8 octobre 2021 - Vendredi, 27ème semaine du Temps ordinaire

08 octobre 2021

Jl 1, 13-15 ; 2, 1-2

Ps 9

Lc 11, 15-26

L’invitation à la pénitence du prophète Joël résonne en une période de grande désolation : une terrible invasion de sauterelles s’apprête à s’abattre sur la Judée et à détruire tout le pays :

Sonnez du cor dans Sion, faites retentir la clameur sur ma montagne sainte ! Qu’ils tremblent tous les habitants du pays, car voici le jour du Seigneur, il est tout proche. Jour de ténèbres et d’obscurité, jour de nuages et de sombres nuées. Comme la nuit qui envahit les montagnes, voici un peuple nombreux et fort ; il n’y en a jamais eu de pareil et il n’y en aura plus dans les générations à venir (Jl 2, 1-2).

Bien que conscient de la catastrophe imminente, le prophète Joël invite les prêtres et le peuple à un rassemblement pénitentiel car, même si le malheur vient des mains du Tout-Puissant en châtiment des péchés et annonce le grand jour du jugement, la pénitence et la prière peuvent plaquer la colère de Dieu et le pousser à avoir pitié de son peuple :

Mettez un vêtement de deuil et pleurez ! Serviteurs de l’autel, faites entendre des lamentations ! Venez, serviteurs de mon Dieu, passez la nuit vêtus de toile à sac ! Car la maison de votre Dieu ne reçoit plus ni offrandes ni libations. Prescrivez un jeûne sacré, annoncez une fête solennelle, réunissez les anciens et tous les habitants du pays dans la maison du Seigneur votre Dieu. Criez vers le Seigneur : Ah ! Jour de malheur ! ”. Le jour du Seigneur est proche, il vient du Puissant comme un fléau (Jl 1, 13-15).

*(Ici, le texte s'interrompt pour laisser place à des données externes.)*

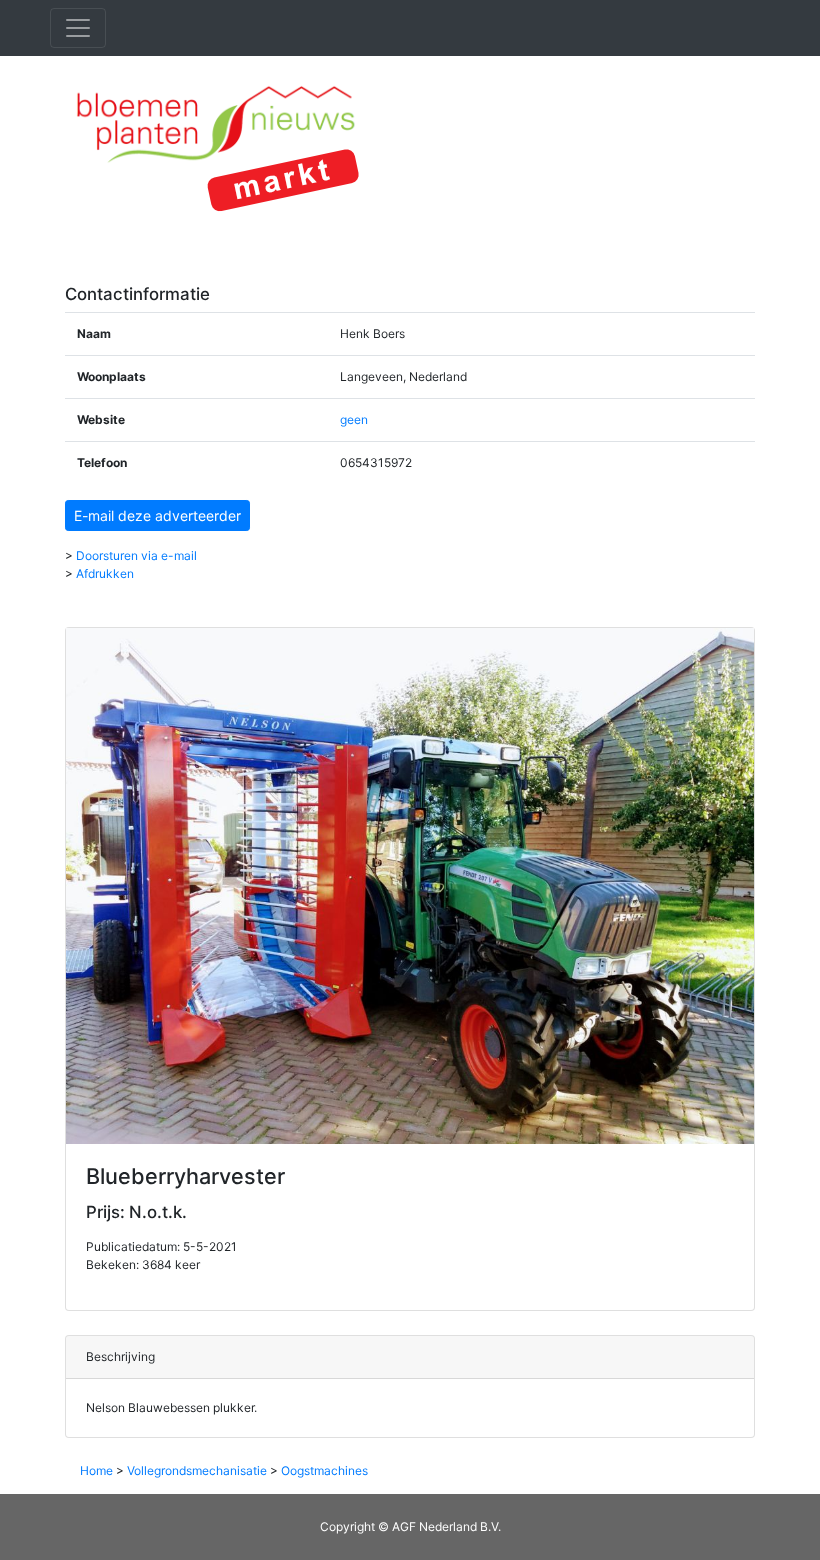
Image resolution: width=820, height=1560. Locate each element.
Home (96, 1470)
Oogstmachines (324, 1470)
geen (354, 419)
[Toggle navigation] (78, 28)
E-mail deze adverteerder (157, 515)
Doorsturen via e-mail (136, 555)
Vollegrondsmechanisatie (197, 1470)
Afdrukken (105, 573)
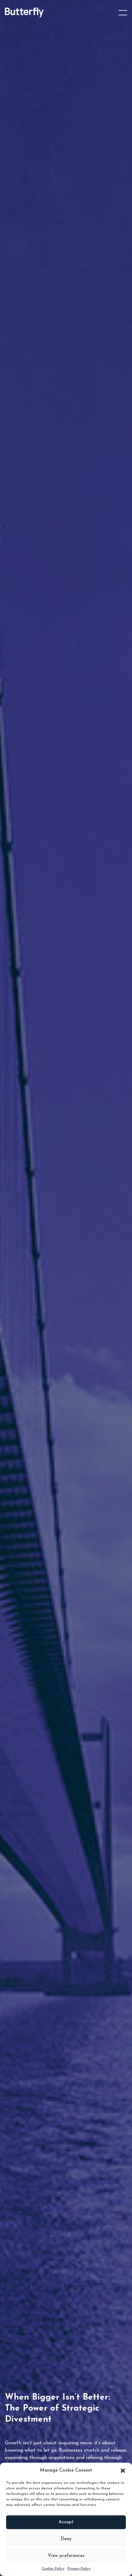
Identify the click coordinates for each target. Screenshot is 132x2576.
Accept (66, 2522)
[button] (123, 2471)
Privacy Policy (79, 2568)
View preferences (66, 2556)
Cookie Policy (53, 2568)
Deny (66, 2539)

Le psaume responsorial, reprenant les versets de la première partie du psaume 9, fait exulter les croyants libérés du mal, grâce à la victoire du Christ sur le péché et sur la mort. Dieu a fait justice de l’impiété et a sauvé ses fidèles des pièges du malin.

De tout mon cœur, Seigneur, je rendrai grâce, je dirai tes innombrables merveilles ; pour toi, j’exulterai, je danserai, je fêterai ton nom, Dieu Très-Haut. Tu menaces les nations, tu fais périr les méchants, à tout jamais tu effaces leur nom. Ils sont tombés, les païens, dans la fosse qu’ils creusaient ; aux filets qu’ils ont tendus, leurs pieds se sont pris. Mais il siège, le Seigneur, à jamais : pour juger, il affermit son trône ; il juge le monde avec justice et gouverne les peuples avec droiture.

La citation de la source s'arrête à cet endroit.